Sciences et savoirs, commerce et états, politique et démocratie, 1750-1850

Coordinateurs Frédéric Graber et Fabien Locher, CR2, CNRS, Centre de Recherches Historiques, EHESS, Jean-Paul Gaudillière, DR INSERM, CERMES, Dominique Pestre, DE EHESS, Centre Koyré

 

Thématique
L’idée qui fonde ce projet est que les questions que nous nous posons aujourd’hui autour des (techno-)sciences dans le monde social, ont leur origine dans les années 1750-1850, et qu’un travail historique précis sur cette période peut nous aider, dans un mouvement de va et vient comparatif, à mieux comprendre ce passé et notre présent. L’intérêt de ce programme est aussi que deux solutions de nature opposées voient alors le jour, solutions qui sont toujours d’actualité. A savoir des solutions reposant sur une société civile très active et différenciée (essentiellement avant la Révolution), des solutions reposant sur la mise en place d’un Etat technicien et régulateur par la suite. La modernité techno-scientifique de cette époque met déjà à disposition des produits neufs – ce qui induit des contestations nombreuses et conduit à des formes de régulation inédites (administrations expertes par des scientifiques, constitution d’expertises alternatives locales, plaintes auprès des tribunaux et décisions de justice conduisant à des ajustements de la part des producteurs). Elle est aussi inscrite dans une deuxième mondialisation (après celle du 16e siècle), dans un mouvement de globalisation marchande et politique original qui reconfigure les savoirs légitimes et en fait naître de nouveaux (savoirs administratifs, savoirs sur la nature, sur le « système Terre », sur les techniques cartographiques, la variété des cultures, la linguistique, etc.).

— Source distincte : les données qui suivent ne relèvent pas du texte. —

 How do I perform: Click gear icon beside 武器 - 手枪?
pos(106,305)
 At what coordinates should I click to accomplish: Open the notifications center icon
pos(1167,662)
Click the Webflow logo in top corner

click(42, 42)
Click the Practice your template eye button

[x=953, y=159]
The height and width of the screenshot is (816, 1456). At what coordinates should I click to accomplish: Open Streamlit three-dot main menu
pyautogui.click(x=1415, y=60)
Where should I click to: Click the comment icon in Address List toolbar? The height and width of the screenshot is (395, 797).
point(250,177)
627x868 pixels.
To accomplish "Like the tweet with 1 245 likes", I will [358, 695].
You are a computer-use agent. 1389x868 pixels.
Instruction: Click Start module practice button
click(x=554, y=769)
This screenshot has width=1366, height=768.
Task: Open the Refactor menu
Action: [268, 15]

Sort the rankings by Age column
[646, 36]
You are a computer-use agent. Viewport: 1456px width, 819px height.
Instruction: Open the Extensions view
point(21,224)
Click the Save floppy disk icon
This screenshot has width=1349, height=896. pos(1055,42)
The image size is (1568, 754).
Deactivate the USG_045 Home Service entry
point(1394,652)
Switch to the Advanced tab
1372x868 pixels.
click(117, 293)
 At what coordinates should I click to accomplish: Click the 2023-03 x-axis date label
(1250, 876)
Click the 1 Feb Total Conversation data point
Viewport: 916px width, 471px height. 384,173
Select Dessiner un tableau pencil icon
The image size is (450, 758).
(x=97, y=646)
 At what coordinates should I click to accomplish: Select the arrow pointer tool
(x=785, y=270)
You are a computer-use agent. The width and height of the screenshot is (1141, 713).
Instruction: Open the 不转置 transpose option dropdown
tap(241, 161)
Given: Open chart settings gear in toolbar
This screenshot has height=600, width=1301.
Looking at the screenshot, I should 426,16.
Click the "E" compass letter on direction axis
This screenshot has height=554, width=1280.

Notre idée n’est pas de dire que tout est toujours-déjà là. Il est au contraire d’analyser, en historiens, ce qui advient alors de neuf – et d’utiliser la ressource historique pour décaler nos modes de pensée et nous ouvrir à une complexité et à des solutions que nous avons oubliées. Les exemples sont nombreux de cette richesse heuristique que peut avoir l’histoire — par exemple autour de la notion de société civile et d’espace public : les historiens insistent sur la place centrale des nouveaux produits et du commerce dans l’émergence d’une sphère publique à la fois individualisée et politique (Thomas Broman, Colin Jones) ; sur l’importance de penser des espaces et des opinions publics différenciés (Roger Chartier, Arlette Farge) ; de penser l’importance de la rencontre pré-coloniale et coloniale dans les invisibilités générées dans « l’espace public » (autochtones, colored people, femmes), etc.

 

Objectifs
Le but de ce projet est donc triple. Il est d’abord revenir sur les années 1750-1850 et la mise en place de cette modernité (techno-)scientifique qui est encore (partiellement) la nôtre ; de s’inspirer ensuite de ces travaux pour mieux penser le contemporain, pour suggérer une ouverture de notre cadrage des questions (l’espace manque ici pour justifier pleinement cette possibilité, mais nous la savons immense et souhaitons le montrer par le séminaire et nos publications) ; d’afficher finalement un programme d’enseignement sur ces questions et d’engager la rédaction d’une série de thèses.